This exercise calls for copying every line below that holds the word "Dysfunction".
#### Data to use ####
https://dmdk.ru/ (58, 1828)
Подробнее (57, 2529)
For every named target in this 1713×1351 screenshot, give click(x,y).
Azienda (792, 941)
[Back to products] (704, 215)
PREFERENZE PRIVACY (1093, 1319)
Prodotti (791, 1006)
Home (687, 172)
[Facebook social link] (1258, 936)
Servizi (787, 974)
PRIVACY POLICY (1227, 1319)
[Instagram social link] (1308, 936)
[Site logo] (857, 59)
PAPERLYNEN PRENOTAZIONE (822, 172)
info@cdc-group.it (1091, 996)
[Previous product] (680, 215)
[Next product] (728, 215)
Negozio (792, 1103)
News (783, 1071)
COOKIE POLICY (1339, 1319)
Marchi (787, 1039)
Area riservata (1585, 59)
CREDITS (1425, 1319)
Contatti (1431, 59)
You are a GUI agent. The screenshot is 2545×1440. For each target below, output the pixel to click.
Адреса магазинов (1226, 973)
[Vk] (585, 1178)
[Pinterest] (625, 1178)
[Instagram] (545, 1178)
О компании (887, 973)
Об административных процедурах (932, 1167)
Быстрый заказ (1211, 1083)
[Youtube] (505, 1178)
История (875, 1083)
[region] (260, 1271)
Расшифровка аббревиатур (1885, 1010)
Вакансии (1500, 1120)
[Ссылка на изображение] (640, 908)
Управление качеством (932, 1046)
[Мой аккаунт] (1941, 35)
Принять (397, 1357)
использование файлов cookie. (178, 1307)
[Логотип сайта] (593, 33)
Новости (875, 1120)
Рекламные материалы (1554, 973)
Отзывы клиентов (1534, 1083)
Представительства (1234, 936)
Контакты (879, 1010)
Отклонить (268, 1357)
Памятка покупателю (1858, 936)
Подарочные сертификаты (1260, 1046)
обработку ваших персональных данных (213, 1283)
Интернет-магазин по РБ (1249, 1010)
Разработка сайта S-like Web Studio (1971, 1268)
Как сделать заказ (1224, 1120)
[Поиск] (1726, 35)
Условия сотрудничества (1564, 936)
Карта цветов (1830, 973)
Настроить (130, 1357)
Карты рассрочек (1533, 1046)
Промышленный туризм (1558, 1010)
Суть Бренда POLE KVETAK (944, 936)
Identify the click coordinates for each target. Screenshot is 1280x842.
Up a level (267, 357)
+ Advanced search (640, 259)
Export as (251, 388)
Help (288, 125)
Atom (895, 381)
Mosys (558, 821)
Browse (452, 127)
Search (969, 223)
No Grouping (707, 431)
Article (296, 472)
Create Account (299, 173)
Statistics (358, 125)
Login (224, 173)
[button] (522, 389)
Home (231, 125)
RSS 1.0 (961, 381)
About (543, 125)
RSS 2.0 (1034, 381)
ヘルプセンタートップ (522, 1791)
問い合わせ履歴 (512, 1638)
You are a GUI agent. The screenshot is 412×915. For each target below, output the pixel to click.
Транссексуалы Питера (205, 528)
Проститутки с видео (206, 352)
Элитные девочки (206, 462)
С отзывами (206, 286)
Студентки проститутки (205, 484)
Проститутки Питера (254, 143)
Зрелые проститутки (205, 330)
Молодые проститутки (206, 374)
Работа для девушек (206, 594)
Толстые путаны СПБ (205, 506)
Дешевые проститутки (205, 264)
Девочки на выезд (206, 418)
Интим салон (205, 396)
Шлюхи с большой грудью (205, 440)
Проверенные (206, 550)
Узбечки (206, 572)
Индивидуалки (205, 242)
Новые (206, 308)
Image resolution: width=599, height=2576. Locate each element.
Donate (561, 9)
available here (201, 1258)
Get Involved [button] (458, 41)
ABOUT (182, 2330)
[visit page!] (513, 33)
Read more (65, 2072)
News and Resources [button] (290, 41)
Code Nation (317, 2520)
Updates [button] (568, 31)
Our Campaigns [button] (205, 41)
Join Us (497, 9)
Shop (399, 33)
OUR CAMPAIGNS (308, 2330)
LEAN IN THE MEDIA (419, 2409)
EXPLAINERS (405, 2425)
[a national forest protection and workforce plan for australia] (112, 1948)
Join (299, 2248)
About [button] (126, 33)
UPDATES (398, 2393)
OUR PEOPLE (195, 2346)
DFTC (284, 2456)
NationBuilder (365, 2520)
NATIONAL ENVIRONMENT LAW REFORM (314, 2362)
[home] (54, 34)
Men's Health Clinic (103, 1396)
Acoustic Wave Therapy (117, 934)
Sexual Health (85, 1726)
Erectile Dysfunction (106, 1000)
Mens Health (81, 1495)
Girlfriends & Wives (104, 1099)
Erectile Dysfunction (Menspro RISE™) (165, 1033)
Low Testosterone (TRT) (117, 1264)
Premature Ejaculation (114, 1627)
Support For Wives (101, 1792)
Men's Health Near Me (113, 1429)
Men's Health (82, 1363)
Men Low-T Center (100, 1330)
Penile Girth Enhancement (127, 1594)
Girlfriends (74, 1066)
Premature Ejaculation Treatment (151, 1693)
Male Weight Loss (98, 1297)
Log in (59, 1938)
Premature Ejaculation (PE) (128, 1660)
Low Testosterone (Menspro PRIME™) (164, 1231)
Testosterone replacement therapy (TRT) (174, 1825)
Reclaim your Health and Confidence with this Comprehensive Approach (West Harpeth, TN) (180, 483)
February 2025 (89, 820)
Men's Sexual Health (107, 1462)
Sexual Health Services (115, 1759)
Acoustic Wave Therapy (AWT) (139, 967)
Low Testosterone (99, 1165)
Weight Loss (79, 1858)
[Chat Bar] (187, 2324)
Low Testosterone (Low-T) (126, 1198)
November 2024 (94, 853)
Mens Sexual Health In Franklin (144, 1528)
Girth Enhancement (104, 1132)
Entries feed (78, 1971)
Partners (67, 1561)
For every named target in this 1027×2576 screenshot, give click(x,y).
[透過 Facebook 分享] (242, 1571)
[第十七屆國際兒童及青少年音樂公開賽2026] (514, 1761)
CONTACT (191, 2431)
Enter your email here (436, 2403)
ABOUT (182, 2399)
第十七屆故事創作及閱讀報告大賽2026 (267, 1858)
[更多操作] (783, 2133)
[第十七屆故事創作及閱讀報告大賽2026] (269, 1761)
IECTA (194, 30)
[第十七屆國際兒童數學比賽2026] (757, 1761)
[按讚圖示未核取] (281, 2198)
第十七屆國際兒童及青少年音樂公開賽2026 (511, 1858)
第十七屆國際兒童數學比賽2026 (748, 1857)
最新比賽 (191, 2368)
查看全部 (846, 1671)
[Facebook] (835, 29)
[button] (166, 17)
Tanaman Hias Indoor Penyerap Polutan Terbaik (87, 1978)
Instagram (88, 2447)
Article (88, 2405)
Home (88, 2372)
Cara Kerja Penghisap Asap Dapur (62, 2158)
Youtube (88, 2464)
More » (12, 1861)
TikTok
####
**Answer section**
Erectile Dysfunction (106, 1000)
Erectile Dysfunction (Menspro RISE™) (165, 1033)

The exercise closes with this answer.